# About this exercise
Transcribe all the entries word for word, but omit the images.

(Stored items)
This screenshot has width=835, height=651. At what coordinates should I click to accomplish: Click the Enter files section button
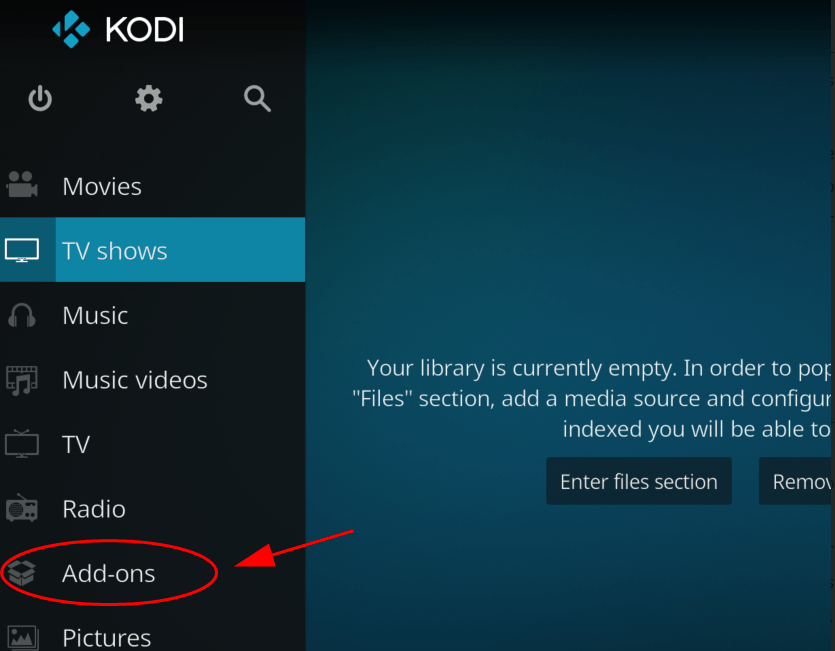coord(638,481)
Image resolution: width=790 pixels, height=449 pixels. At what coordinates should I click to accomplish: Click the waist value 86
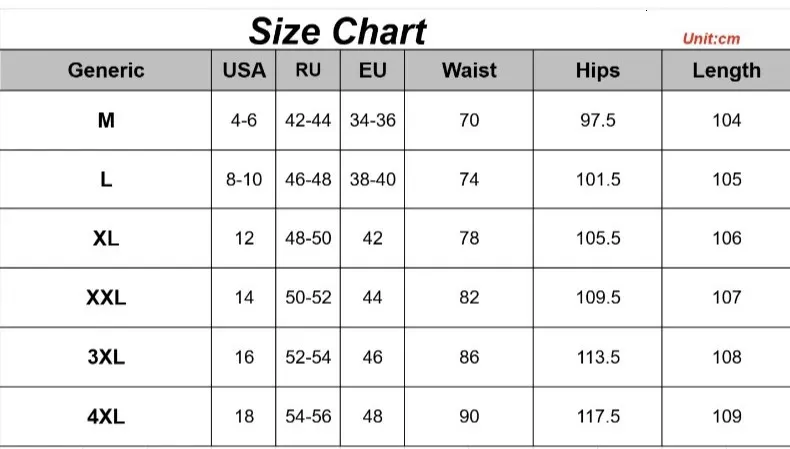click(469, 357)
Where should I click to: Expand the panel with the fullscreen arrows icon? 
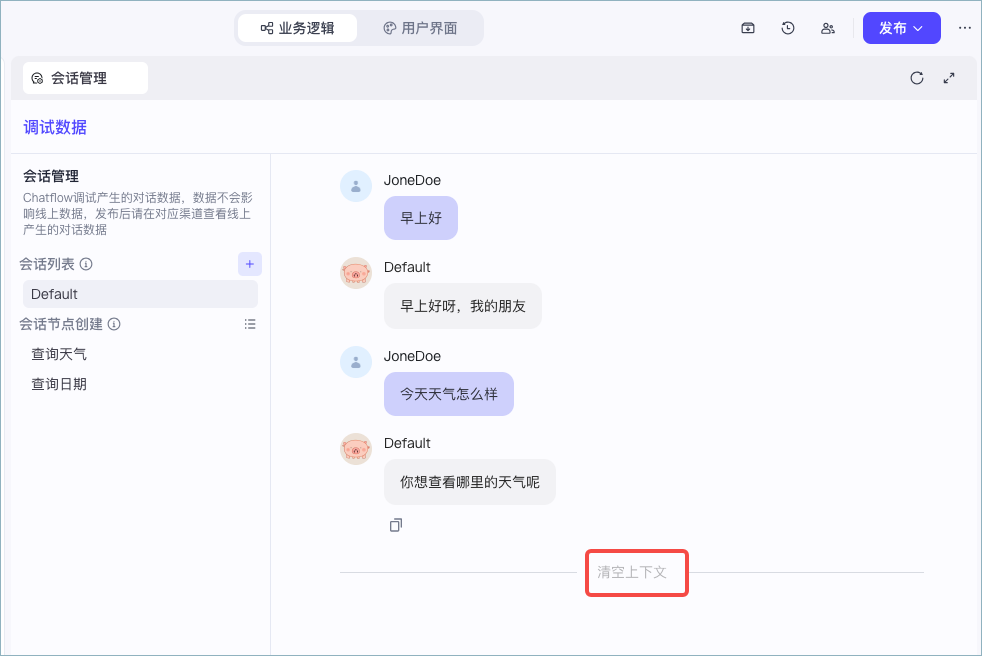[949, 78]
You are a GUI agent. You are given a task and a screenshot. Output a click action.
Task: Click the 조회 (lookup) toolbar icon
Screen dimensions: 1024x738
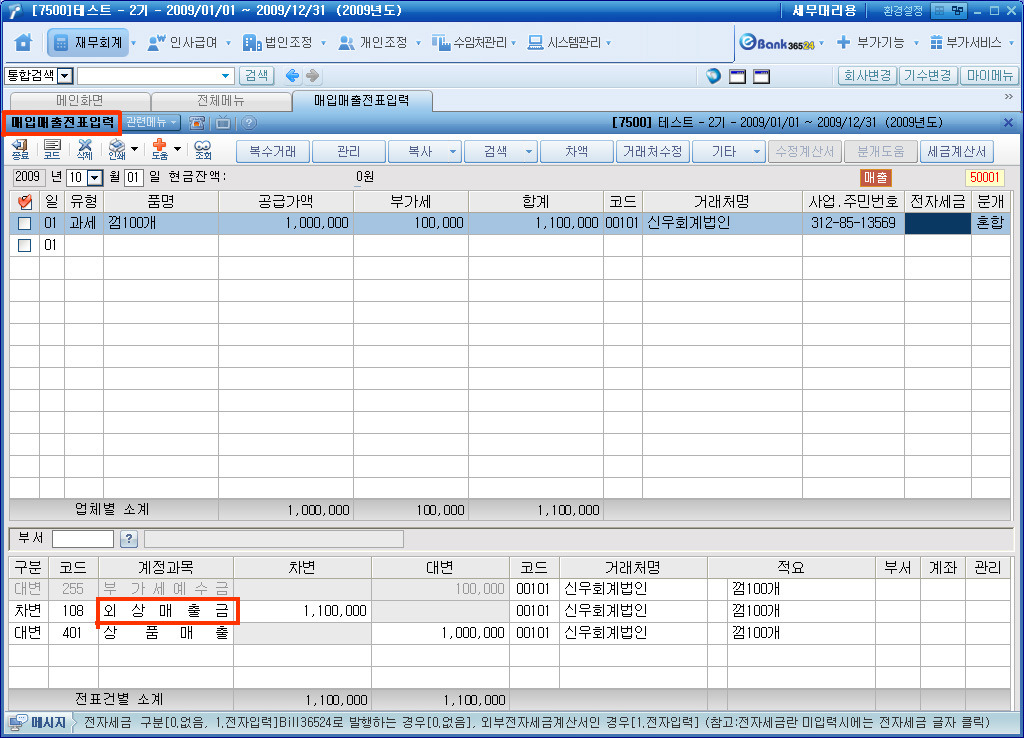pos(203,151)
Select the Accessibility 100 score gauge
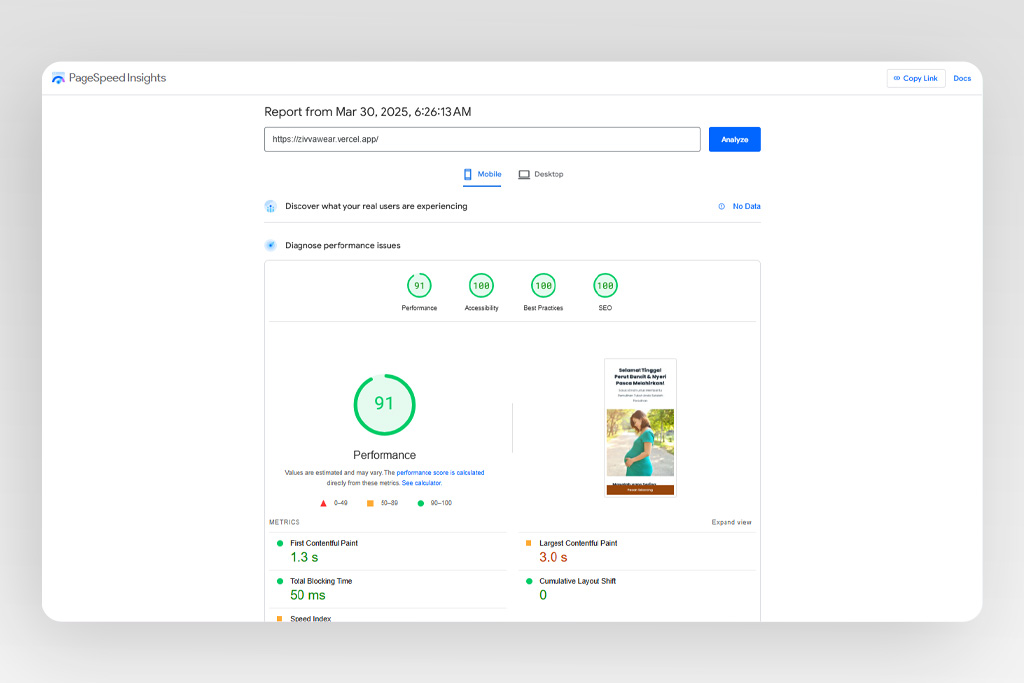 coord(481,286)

# Your response
This screenshot has width=835, height=651. At what coordinates should I click to accomplish: Click the Enter files section button
coord(638,481)
Image resolution: width=790 pixels, height=449 pixels. At what coordinates should I click to accomplish: Click the waist value 86
click(469, 357)
Where should I click to: Expand the panel with the fullscreen arrows icon? 
[949, 78]
You are a GUI agent. You are given a task and a screenshot. Output a click action.
Task: Click the 조회 (lookup) toolbar icon
Screen dimensions: 1024x738
pos(203,151)
Select the Accessibility 100 score gauge
 coord(481,286)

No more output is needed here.